▶ [What needs to be done]: Reproduce every record verbatim but drop the pictures.

─── Data provided ───

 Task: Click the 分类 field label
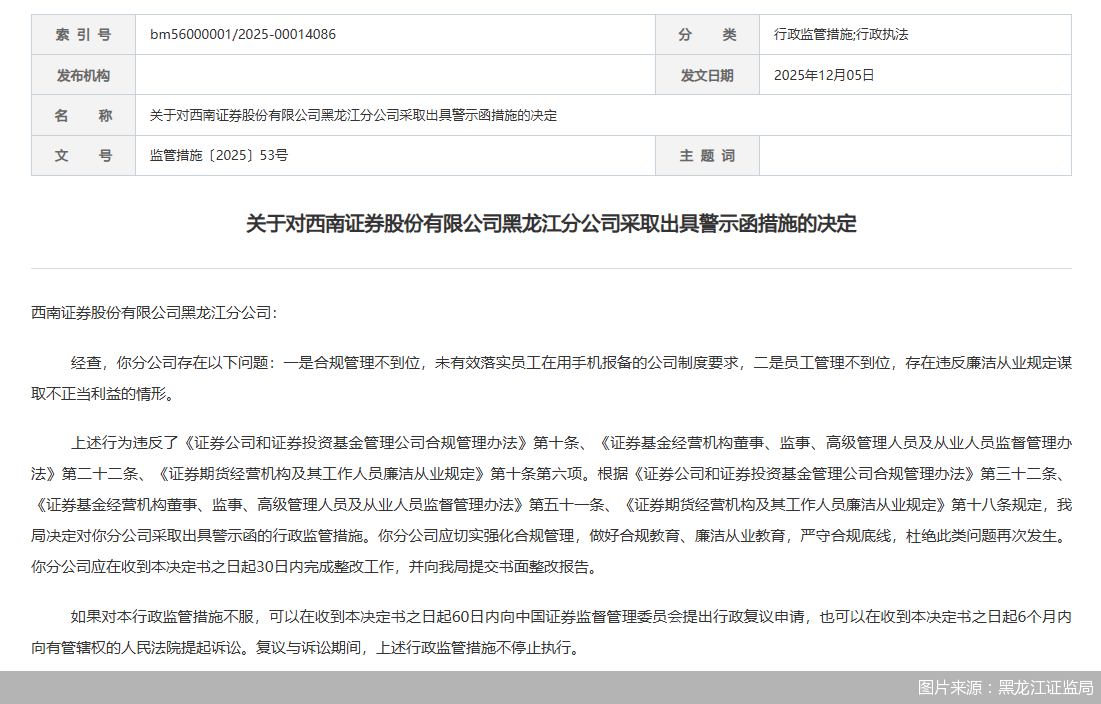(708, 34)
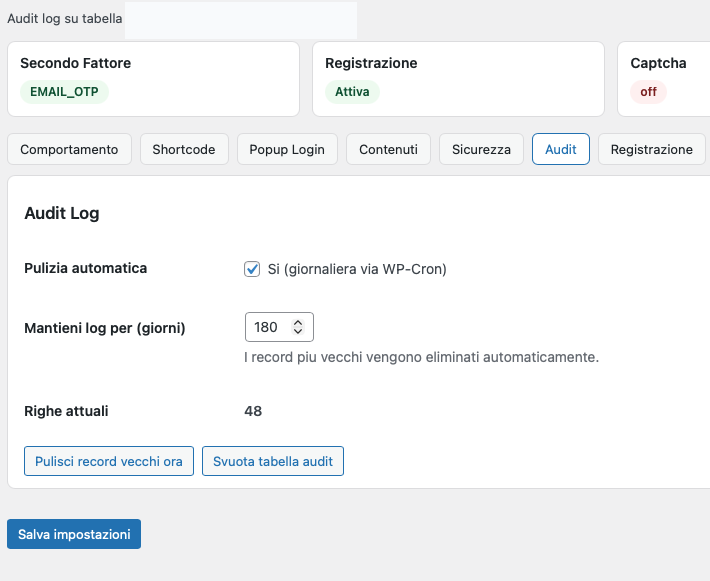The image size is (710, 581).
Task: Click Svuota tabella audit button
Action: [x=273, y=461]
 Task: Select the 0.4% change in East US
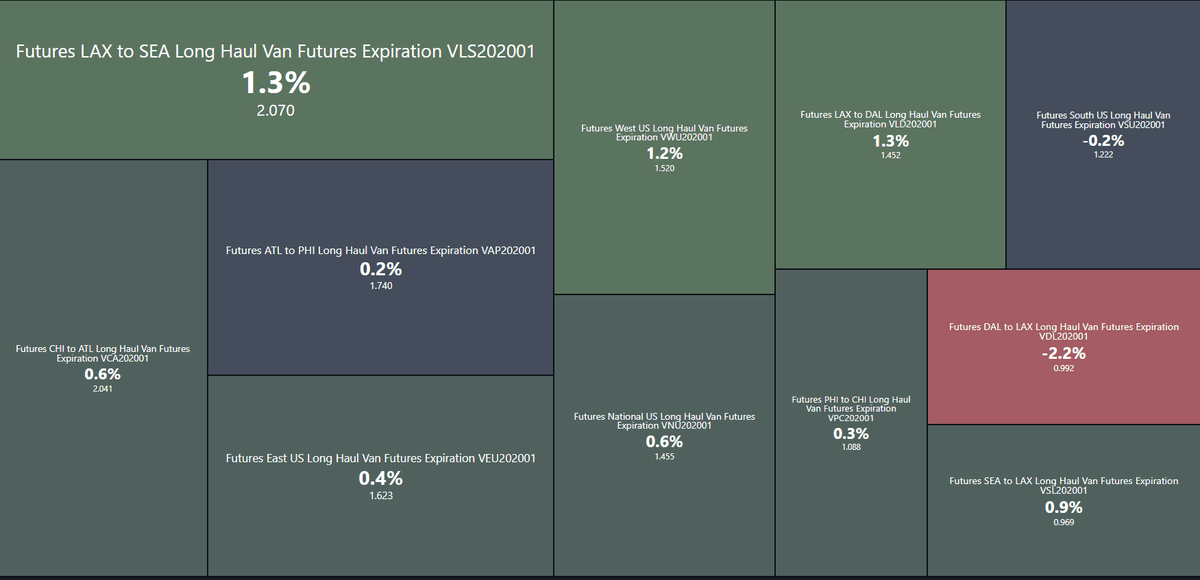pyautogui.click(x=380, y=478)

───

▶ [Answer box]:
 Task: Click the 分类 field label
(708, 34)
The image size is (710, 581).
Task: Click Svuota tabella audit button
Action: [x=273, y=461]
 Task: Select the 0.4% change in East US
pyautogui.click(x=380, y=478)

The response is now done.